• Your goal:
Once you find the line with "[Washington Forum : un" in the data that follows, repeat it and every line after it exactly, through the line with "November 2020 (235, 1697)".

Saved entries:
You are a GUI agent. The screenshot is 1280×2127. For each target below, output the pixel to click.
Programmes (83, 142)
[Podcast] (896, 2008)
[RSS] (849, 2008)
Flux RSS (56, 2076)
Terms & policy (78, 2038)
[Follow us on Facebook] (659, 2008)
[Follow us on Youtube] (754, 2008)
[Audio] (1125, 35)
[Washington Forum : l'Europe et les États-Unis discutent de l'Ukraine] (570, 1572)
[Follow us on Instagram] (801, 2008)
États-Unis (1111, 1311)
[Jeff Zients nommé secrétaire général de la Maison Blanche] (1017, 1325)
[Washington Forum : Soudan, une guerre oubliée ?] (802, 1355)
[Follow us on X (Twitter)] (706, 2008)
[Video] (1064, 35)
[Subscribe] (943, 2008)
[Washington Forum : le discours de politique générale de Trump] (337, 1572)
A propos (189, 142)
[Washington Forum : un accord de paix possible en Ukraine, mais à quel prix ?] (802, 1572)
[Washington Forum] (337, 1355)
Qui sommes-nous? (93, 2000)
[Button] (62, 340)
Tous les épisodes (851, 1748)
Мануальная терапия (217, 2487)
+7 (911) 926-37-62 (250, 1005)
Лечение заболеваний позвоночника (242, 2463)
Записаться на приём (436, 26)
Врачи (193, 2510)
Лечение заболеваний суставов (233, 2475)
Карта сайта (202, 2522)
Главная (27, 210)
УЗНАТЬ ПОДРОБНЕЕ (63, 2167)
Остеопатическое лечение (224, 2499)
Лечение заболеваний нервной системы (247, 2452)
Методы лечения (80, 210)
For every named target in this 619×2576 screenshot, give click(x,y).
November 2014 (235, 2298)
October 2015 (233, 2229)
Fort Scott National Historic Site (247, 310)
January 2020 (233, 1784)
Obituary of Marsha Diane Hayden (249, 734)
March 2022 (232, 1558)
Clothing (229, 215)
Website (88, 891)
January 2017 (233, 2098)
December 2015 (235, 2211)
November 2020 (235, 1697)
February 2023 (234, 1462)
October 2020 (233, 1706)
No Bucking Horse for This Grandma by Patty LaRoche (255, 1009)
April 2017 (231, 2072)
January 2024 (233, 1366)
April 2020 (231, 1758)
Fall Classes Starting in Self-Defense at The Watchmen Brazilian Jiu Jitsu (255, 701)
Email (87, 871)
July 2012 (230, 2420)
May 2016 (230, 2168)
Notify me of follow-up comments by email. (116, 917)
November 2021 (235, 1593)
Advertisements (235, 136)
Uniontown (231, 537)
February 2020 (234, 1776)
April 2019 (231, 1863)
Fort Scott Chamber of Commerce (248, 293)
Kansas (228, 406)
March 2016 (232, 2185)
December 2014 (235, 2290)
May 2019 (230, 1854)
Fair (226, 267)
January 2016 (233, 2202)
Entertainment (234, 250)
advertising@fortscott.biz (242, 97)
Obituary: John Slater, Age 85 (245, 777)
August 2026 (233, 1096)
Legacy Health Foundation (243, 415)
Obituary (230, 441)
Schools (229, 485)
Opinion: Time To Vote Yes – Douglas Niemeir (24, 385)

• Task answer:
[Washington Forum : un accord de paix possible en Ukraine, mais à quel prix ?] (802, 1572)
[Washington Forum] (337, 1355)
Qui sommes-nous? (93, 2000)
[Button] (62, 340)
Tous les épisodes (851, 1748)
Мануальная терапия (217, 2487)
+7 (911) 926-37-62 (250, 1005)
Лечение заболеваний позвоночника (242, 2463)
Записаться на приём (436, 26)
Врачи (193, 2510)
Лечение заболеваний суставов (233, 2475)
Карта сайта (202, 2522)
Главная (27, 210)
УЗНАТЬ ПОДРОБНЕЕ (63, 2167)
Остеопатическое лечение (224, 2499)
Лечение заболеваний нервной системы (247, 2452)
Методы лечения (80, 210)
For every named target in this 619×2576 screenshot, give click(x,y).
November 2014 (235, 2298)
October 2015 (233, 2229)
Fort Scott National Historic Site (247, 310)
January 2020 (233, 1784)
Obituary of Marsha Diane Hayden (249, 734)
March 2022 (232, 1558)
Clothing (229, 215)
Website (88, 891)
January 2017 (233, 2098)
December 2015 (235, 2211)
November 2020 (235, 1697)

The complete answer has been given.